‘Let us remember with gratitude Miss Baylis, who believed in Miss de Valois, and Miss de Valois, who believed in herself.’

The Sunday Times

Yesterday marked 17 years since Ninnette de Valois’ death at the grand age of 101.

Having found early success with Serge Diaghilev’s Ballets Russes in 1923, Ninette de Valois (born Edris Stannus) came to The Old Vic in 1926. She had established her own dance school, the Academy of Choreographic Art, and wanted to give her dancers professional experience. So she approached Lilian Baylis who was programming both opera and Shakespeare at The Old Vic. Lilian accepted and thus began the relationship which would last until Lilian’s death in 1937.

It had been a dream of Lilian’s to see the then-derelict Sadler’s Wells reopen. The Old Vic was full to the rafters and Lilian wanted to increase the programme across two theatre (despite the theatre itself being in desperate need of renovation). At the time, Sadler’s Wells was being offered for sale as the site of a factory but Lilian managed to raise the funds required to purchase the site, demolish it and rebuild.

‘Miss de Valois is going to run her school with the Vic and when we have Sadler’s Wells she’ll run a wholetime ballet company for us.’ Lilian Baylis

What begun as small ballet productions became the beginnings of The Royal Ballet when, in 1931, Sadler’s Wells was re-opened and Ninette was given rehearsal rooms: the Sadler’s Wells Ballet School and the Vic-Wells Ballet were born, with a company of just six dancers which included Alicia Markova, Margot Fonteyn and Lydia Lopokova.

For the next four years Ninette and her company flitted between Sadler’s Wells and The Old Vic before Lilian decided to give them a permanent base at the latter for eight months out of the year and the theatre became increasingly associated with dance whilst The Old Vic retained its reputation for theatre.

In 1939 the Vic-Wells Ballet was renamed The Sadler’s Wells Ballet which would then become the Royal Ballet.

But Ninette’s relationship with The Old Vic didn’t end there.

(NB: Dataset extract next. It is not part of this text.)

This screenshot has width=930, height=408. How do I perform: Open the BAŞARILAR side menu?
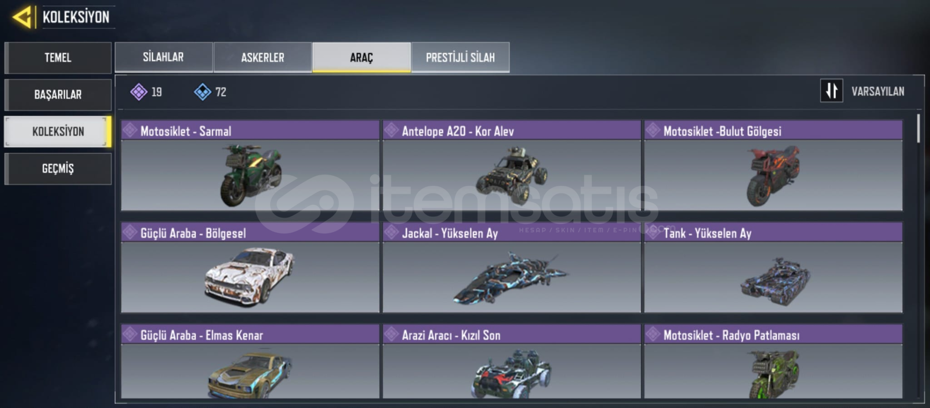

In 1978, after the National Theatre moved to its new premises the theatre found itself in a precarious position. Now a receiving house instead of a producing house, the theatre was left dark for months at a time causing huge financial deficits. In July 1978, a collection of performers rallied together to attempt to raise the funds needed to keep The Old Vic going. Amongst the names appealing for support; Margot Fonteyn, Laurence Olivier, Peggy Ashcroft, John Gielgud and Katherine Hepburn, was Ninette de Valois, 52 years after she first came to The Old Vic.